**Instructions for the task:** The answer should consist of each line from the data below that includes "will".

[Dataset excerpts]
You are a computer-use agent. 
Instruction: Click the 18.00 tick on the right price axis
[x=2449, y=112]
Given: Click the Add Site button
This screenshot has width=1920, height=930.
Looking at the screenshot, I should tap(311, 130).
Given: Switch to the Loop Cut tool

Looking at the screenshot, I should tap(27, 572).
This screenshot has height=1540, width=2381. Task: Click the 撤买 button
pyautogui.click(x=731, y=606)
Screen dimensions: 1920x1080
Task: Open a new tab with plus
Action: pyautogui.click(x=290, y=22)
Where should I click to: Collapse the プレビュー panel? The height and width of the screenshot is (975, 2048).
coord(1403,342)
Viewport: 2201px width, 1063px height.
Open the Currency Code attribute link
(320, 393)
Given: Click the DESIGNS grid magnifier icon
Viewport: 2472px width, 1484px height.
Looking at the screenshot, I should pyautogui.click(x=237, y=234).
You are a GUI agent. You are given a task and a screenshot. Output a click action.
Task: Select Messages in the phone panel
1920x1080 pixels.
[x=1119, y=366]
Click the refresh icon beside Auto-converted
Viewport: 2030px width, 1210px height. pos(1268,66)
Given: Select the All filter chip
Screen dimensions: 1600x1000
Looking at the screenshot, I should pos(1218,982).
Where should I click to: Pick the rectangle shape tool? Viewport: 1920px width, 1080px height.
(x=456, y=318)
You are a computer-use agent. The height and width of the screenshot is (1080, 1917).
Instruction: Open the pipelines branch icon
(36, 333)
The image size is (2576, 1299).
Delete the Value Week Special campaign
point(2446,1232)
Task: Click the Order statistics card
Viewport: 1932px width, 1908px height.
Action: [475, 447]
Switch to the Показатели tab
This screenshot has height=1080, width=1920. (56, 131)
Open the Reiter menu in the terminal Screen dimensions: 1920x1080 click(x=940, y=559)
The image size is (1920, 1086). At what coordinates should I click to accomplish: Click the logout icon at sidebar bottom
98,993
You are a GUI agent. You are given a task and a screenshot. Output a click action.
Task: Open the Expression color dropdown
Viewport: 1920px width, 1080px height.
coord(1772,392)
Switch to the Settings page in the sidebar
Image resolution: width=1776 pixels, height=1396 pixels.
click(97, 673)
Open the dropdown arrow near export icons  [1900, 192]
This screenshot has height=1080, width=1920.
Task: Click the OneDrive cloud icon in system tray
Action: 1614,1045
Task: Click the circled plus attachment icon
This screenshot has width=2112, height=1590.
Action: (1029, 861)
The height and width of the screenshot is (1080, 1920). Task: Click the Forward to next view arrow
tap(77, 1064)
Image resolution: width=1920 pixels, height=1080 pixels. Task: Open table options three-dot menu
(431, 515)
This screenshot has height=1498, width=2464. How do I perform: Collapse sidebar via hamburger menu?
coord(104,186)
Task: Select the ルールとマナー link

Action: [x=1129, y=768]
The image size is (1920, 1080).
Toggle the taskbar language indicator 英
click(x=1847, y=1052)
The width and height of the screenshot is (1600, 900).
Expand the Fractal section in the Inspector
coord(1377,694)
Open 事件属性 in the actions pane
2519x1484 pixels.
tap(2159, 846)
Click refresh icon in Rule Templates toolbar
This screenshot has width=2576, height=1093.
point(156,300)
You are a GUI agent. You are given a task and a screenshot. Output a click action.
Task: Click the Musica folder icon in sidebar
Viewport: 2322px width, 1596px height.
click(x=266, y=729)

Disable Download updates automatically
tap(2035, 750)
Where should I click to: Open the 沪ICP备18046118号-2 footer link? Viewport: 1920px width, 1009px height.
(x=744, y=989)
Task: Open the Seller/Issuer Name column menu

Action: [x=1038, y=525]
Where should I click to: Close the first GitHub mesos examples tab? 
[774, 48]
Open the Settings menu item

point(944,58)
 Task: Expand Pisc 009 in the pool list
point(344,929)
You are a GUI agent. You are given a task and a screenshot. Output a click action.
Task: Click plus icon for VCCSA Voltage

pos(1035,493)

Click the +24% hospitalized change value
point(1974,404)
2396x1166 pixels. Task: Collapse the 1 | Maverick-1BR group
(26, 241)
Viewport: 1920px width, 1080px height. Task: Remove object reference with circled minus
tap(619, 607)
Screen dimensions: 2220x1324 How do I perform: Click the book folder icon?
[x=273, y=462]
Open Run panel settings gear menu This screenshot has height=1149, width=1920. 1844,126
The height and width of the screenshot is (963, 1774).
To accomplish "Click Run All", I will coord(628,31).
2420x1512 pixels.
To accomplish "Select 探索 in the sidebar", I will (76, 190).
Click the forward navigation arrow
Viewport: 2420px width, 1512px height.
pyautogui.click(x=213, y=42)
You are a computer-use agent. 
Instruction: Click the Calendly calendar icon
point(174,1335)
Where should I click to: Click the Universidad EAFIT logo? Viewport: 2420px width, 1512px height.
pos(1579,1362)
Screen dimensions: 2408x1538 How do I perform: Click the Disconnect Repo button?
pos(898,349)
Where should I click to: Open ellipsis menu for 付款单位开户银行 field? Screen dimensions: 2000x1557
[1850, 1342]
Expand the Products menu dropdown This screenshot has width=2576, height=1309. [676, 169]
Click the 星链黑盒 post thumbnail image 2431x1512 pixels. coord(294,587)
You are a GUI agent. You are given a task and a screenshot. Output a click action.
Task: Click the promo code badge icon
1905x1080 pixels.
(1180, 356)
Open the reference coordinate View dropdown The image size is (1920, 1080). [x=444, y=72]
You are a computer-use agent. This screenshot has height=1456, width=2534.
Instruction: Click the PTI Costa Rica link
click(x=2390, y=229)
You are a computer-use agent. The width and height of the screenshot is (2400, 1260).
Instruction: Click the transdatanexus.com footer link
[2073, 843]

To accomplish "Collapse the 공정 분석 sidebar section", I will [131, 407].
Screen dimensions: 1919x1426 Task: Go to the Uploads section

**Response below:**
To accomplish "Click Run All", I will coord(628,31).
To accomplish "Select 探索 in the sidebar", I will (76, 190).
To accomplish "Collapse the 공정 분석 sidebar section", I will [131, 407].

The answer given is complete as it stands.